*Task objective*: From the entries below, output the line with "This screenshot has width=630, height=570." and each following line up to and including the line with "The image size is (730, 478).", exactly as written.

BEGIN Material for the task

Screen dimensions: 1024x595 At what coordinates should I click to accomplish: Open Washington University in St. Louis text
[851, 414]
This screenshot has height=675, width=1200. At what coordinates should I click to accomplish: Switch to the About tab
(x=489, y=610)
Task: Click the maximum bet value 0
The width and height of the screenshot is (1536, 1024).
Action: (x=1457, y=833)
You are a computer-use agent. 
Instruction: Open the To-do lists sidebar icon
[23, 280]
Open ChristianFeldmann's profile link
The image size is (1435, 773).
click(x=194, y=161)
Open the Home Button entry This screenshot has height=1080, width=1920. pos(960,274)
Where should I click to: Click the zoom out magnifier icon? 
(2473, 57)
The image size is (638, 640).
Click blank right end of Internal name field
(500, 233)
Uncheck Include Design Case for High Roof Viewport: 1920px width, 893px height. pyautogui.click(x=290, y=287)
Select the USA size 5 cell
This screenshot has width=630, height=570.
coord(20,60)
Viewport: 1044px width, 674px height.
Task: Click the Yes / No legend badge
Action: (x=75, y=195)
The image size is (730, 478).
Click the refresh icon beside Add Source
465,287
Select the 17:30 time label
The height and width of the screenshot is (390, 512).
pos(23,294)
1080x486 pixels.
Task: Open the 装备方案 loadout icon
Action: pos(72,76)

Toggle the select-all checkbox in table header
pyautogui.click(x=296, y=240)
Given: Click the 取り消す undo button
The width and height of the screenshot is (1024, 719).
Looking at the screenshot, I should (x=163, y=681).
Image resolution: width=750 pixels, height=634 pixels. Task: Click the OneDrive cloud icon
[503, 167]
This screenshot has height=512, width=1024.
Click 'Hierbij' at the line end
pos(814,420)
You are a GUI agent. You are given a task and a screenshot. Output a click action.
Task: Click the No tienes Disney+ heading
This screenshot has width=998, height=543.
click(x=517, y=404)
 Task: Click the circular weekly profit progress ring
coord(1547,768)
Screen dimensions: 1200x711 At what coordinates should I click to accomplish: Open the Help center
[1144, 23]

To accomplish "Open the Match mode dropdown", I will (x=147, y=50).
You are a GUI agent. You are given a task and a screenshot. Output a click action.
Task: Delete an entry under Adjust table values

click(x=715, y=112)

END Material for the task

*Result of this task*:
This screenshot has width=630, height=570.
coord(20,60)
Viewport: 1044px width, 674px height.
Task: Click the Yes / No legend badge
Action: (x=75, y=195)
The image size is (730, 478).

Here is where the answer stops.